A set of UX improvements to reduce time-to-first-request and give administrators fine-grained control over virtual key permissions. These changes bring the AI Gateway's onboarding experience to the same level as Policy Radar's contextual setup flow.

1. Getting started cards on dashboard

The AI Gateway dashboard already detects first-time users (no API keys or endpoints configured) but the current onboarding is minimal. Add contextual InfoBox banners that guide users through setup step by step: add an API key → create your first endpoint → test in the playground → enable guardrails. Each banner appears only when the previous step is complete, and dismisses automatically once the current step is done — the same pattern used on the Policy Radar dashboard.

2. Auto-generate virtual key on first endpoint creation

Creating an endpoint and then separately creating a virtual key is unnecessary friction for new users. When a user creates their first endpoint, auto-generate a virtual key with sensible defaults (no budget limit, no expiration, linked to that endpoint) and display it once in a confirmation modal with a copy button. This reduces time-to-first-request from 5 clicks to 2.
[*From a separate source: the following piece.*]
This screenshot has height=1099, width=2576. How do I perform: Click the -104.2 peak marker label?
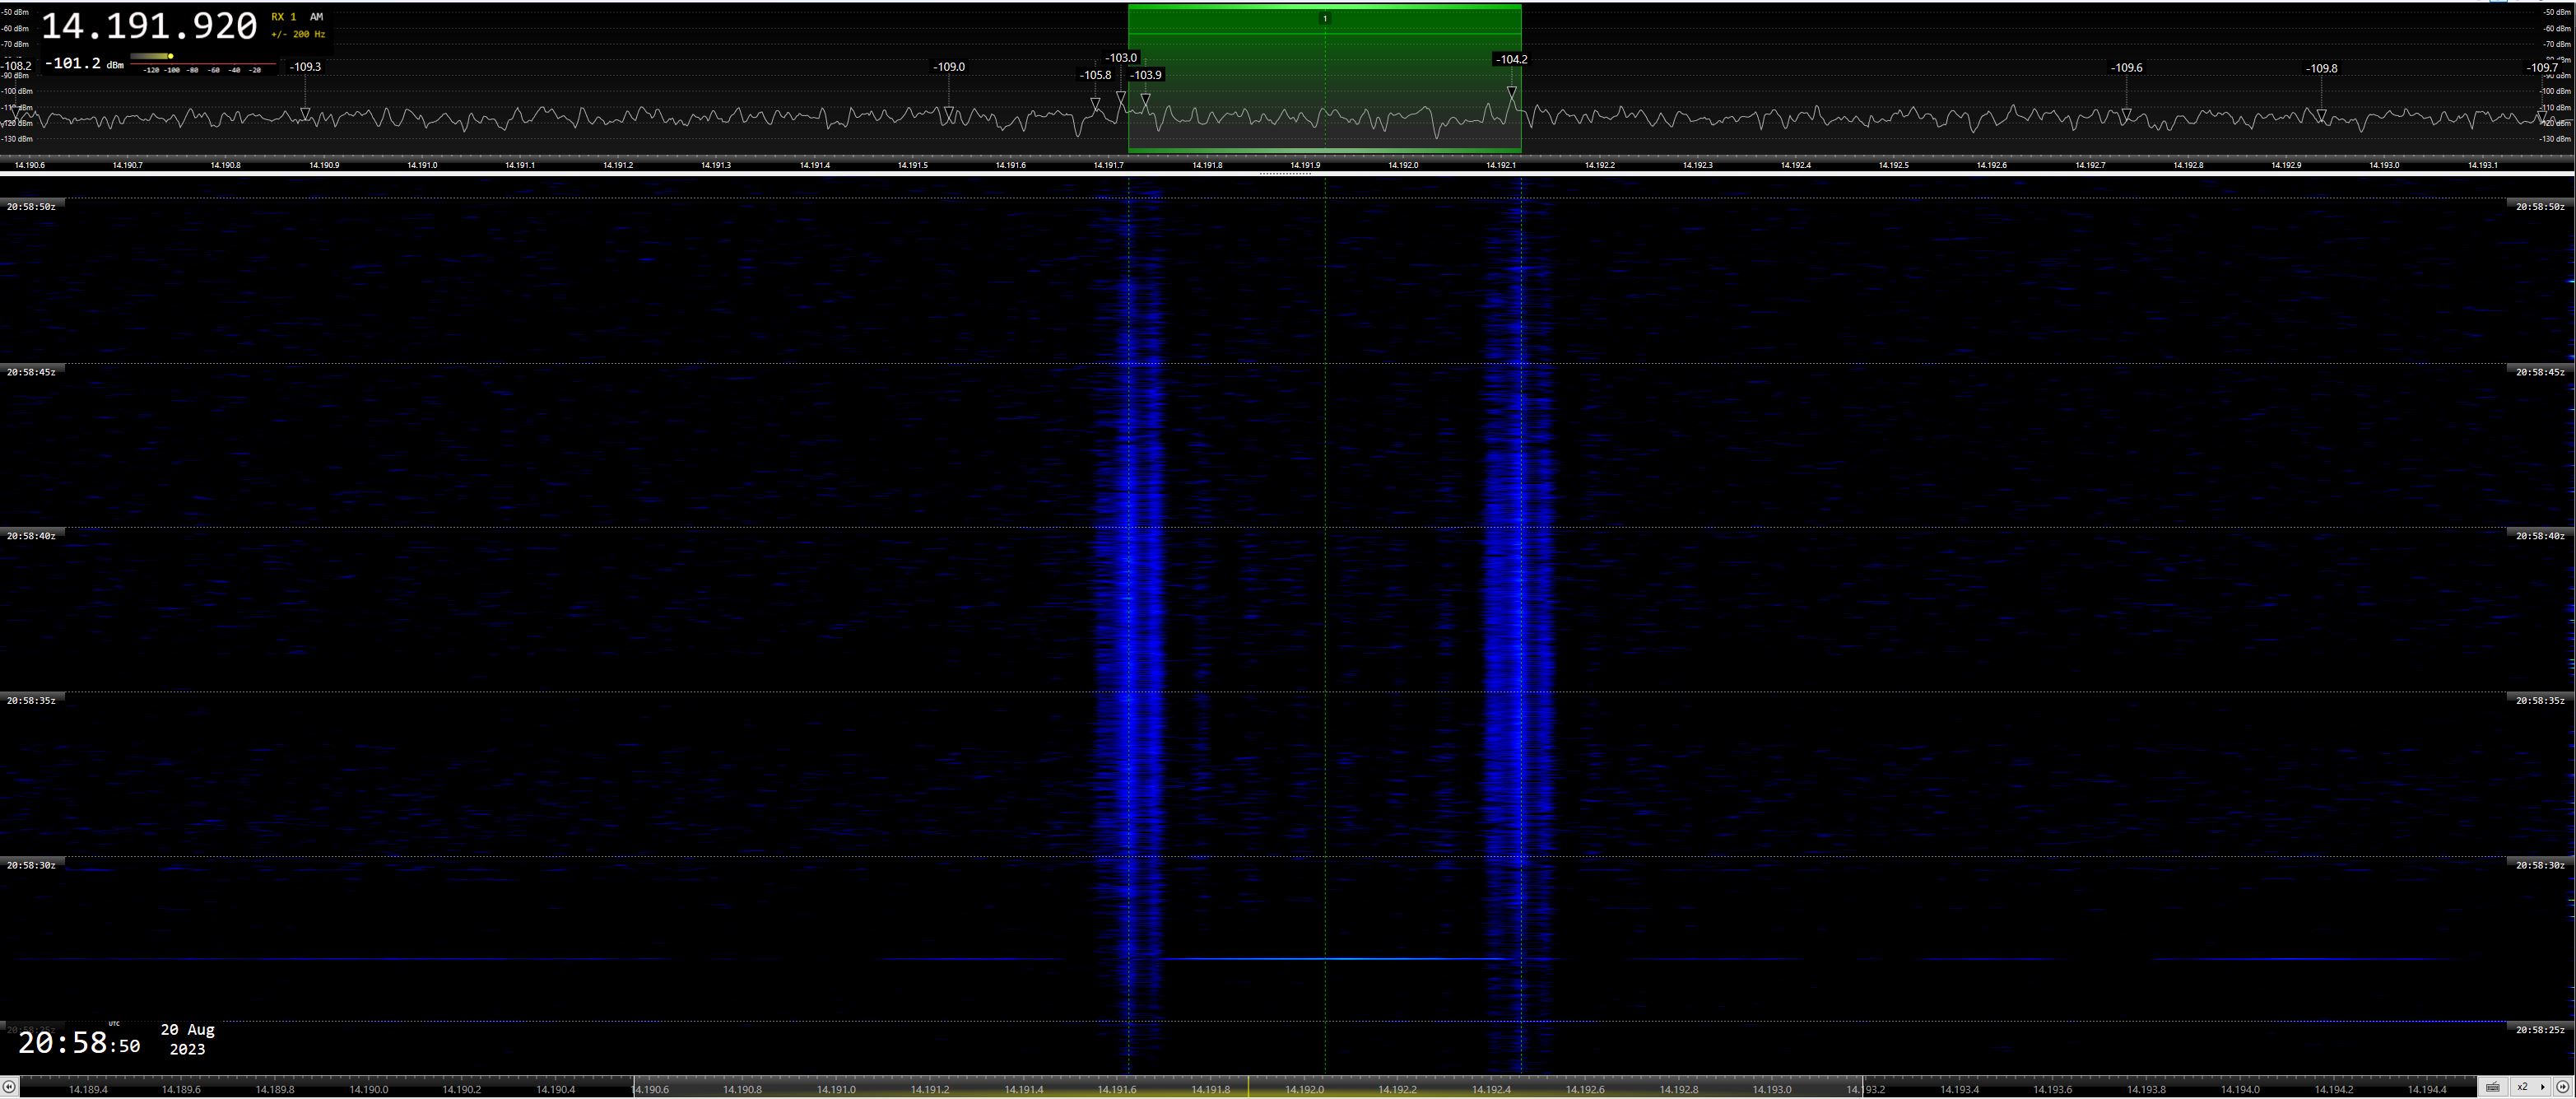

3. "Try in playground" from model catalog

The model catalog and playground are currently disconnected — users browse models in one page and test them in another. Add a "Try in playground" button on each model card that navigates to the playground with that model pre-selected. If no endpoint exists for that model yet, offer to create one inline.

4. Integration code snippets on virtual key detail

After creating a virtual key, users need to figure out how to integrate it. Show copy-paste code snippets (curl, Python, Node.js) with the user's actual virtual key and gateway URL pre-filled. Display these in the key creation confirmation modal and make them accessible from the virtual keys list via an "Integration" action.

5. Dashboard quick actions row

Add a compact row of action buttons below the dashboard stat cards for the 4 most common tasks: "Create endpoint", "Add guardrail", "View logs", and "Open playground". Uses CustomizableButton with variant="outlined" and Lucide icons — same pattern as the Policy Radar dashboard quick actions.

6. Per-virtual-key model and provider access controls

Virtual keys currently support budgets, rate limits, expiration, and endpoint whitelists, but no model or provider-level restrictions. Add four optional fields to virtual keys: allowed_models, blocked_models, allowed_providers, blocked_providers. The proxy enforces these before forwarding — if the requested model or its provider is blocked, return 403 with a clear error message. This enables scenarios like restricting a team to cost-effective models only, blocking providers with data residency concerns, or limiting interns to small models.